Tax incentive
Tax incentiveEstablishedHMRC

Creative Industry Tax Reliefs

Creative Industry Tax Reliefs. UK companies in qualifying creative sectors (film, TV, animation, video games, theatre, museums).

Advisor reviewed· Last reviewed

Read end-to-end by a FundingAtlas editor against the official source.

Quick answer

Creative Industry Tax Reliefs is a UK funding programme. UK companies in qualifying creative sectors (film, TV, animation, video games, theatre, museums). Funding: Additional deduction or payable credit. UK creative-industry production companies. It is published as a standard listing — verify current rounds and full criteria on the official source before applying.

Funding amount

Additional deduction or payable credit

Region

United Kingdom

Stage

Established

Provider

HMRC

Frequently asked questions

Who is Creative Industry Tax Reliefs for?
UK creative-industry production companies.
How much funding is available through Creative Industry Tax Reliefs?
Funding is Additional deduction or payable credit. Exact amounts depend on project scope, eligibility, and the live call. Always confirm current figures on the official provider page before applying.
How long does the Creative Industry Tax Reliefs application take?
Timelines vary by call. Plan for several weeks between starting the application and a funding decision, and longer where panel review, due diligence, or subsidy-control checks apply.
What are the main alternatives to Creative Industry Tax Reliefs?
Consider other HMRC programmes, options on the R&D Tax & Reliefs Pathway, and adjacent routes discussed in our Patent Box vs R&D Tax Relief comparison.
What happens after a successful Creative Industry Tax Reliefs application?
Successful applicants sign a funding agreement, complete onboarding, and report against agreed milestones. Use the award to build the evidence base for follow-on funding once the project delivers measurable outcomes.
What are the most common mistakes when applying for Creative Industry Tax Reliefs?
Weak fit with the stated objectives, vague impact metrics, missing match funding, and applying before the business is operationally ready are the most common reasons applications stall or are rejected.

Who it's for

UK creative-industry production companies.

Usually too early when

Advisor signal

Apply before you can clearly articulate the project scope, evidence of fit with HMRC's priorities, and a credible delivery plan. Businesses earlier than the established stage typically struggle to evidence the operational thresholds assessors look for.

Eligibility

UK companies in qualifying creative sectors (film, TV, animation, video games, theatre, museums).
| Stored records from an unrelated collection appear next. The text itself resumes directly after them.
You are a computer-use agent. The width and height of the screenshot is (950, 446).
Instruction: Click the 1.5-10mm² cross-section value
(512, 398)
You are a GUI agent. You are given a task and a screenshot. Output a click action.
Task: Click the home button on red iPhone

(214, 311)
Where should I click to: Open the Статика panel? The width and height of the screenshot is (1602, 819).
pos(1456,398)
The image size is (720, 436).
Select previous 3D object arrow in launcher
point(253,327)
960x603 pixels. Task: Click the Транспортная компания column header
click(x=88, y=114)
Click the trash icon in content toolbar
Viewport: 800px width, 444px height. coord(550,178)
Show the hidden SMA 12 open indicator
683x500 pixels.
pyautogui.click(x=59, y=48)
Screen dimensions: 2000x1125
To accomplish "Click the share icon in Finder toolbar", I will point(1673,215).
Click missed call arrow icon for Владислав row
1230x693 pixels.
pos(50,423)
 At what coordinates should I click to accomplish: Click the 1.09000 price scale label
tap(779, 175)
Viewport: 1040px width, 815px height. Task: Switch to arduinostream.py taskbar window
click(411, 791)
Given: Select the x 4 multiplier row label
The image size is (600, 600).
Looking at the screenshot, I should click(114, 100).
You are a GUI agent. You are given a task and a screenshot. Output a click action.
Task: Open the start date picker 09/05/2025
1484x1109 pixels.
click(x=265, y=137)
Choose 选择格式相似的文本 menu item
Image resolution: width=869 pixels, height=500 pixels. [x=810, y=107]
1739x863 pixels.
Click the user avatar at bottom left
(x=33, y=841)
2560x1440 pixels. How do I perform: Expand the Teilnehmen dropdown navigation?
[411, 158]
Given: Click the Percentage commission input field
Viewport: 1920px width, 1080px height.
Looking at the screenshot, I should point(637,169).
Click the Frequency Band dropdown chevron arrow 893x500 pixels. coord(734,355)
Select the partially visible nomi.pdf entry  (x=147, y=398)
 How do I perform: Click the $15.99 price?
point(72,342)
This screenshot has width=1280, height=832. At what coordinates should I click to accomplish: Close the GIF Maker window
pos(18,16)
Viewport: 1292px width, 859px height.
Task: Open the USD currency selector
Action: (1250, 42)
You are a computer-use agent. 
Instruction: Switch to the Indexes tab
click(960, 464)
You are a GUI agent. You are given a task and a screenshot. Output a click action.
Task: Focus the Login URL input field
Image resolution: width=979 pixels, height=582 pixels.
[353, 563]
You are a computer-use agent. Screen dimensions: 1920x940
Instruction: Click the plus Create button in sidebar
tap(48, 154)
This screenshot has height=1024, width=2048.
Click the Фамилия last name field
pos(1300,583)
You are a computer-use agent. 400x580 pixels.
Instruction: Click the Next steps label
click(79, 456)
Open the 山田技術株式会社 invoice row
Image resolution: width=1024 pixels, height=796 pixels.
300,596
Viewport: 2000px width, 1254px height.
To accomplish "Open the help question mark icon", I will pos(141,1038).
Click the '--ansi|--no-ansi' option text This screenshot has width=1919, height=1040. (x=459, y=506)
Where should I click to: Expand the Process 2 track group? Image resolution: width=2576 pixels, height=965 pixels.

Common reasons applications fail

Reasons applications fail or stall: • Weak fit with the stated objectives of the scheme. • Vague impact claims without named metrics, baselines or timing. • Match funding not secured at the point of application. • Project plan that reads like business-as-usual rather than additional, new activity. • Insufficient evidence the team has delivered comparable work before. • Late engagement — applying close to deadline without internal sign-off.

What improves your odds

Strong alignment with HMRC's published priorities. A specific, measurable project with named deliverables and timelines. Evidence the team can deliver — relevant prior projects, named technical leads, and secured (not hoped-for) match funding where required. Clear quantified impact: jobs, productivity, exports, emissions reduction or commercial outcomes appropriate to the scheme.

Typical successful applicant

A UK-based organisation that already meets the eligibility criteria for Creative Industry Tax Reliefs on paper, has prior delivery experience relevant to HMRC, and can evidence the stated impact within the funding window.

Common misconceptions

That Creative Industry Tax Reliefs is a quick or guaranteed source of capital. It is not — assessment is competitive and most applicants are unsuccessful. That a strong application can be drafted in days; in practice, competitive submissions take weeks of preparation, evidence gathering, and internal sign-off.

What comes next

On a successful award: deliver against the agreed milestones, build the evidence base for follow-on funding (commercial pilots, larger grants, debt or equity), and document outcomes that strengthen the next application. On rejection: request feedback, address the specific weaknesses, and consider an adjacent scheme on the R&D Tax & Reliefs Pathway before re-applying.

Funding context

Creative Industry Tax Reliefs sits within HMRC's wider funding remit. Treat it as one option on the R&D Tax & Reliefs Pathway; the right route depends on stage, project type and what comes next commercially. Use it alongside, not instead of, complementary support.

Related routes

Industries

Editorial status: Advisor Reviewed

Source: https://www.gov.uk/guidance/corporation-tax-creative-industry-tax-reliefs

Last editorial review: 6/14/2026

Conservative note: Programme parameters, intervention rates and eligibility criteria for Creative Industry Tax Reliefs are subject to periodic review by HMRC. Always confirm current terms on the official provider page before committing time or budget to an application.

FundingAtlas is independent. Always verify details on the official scheme page before applying.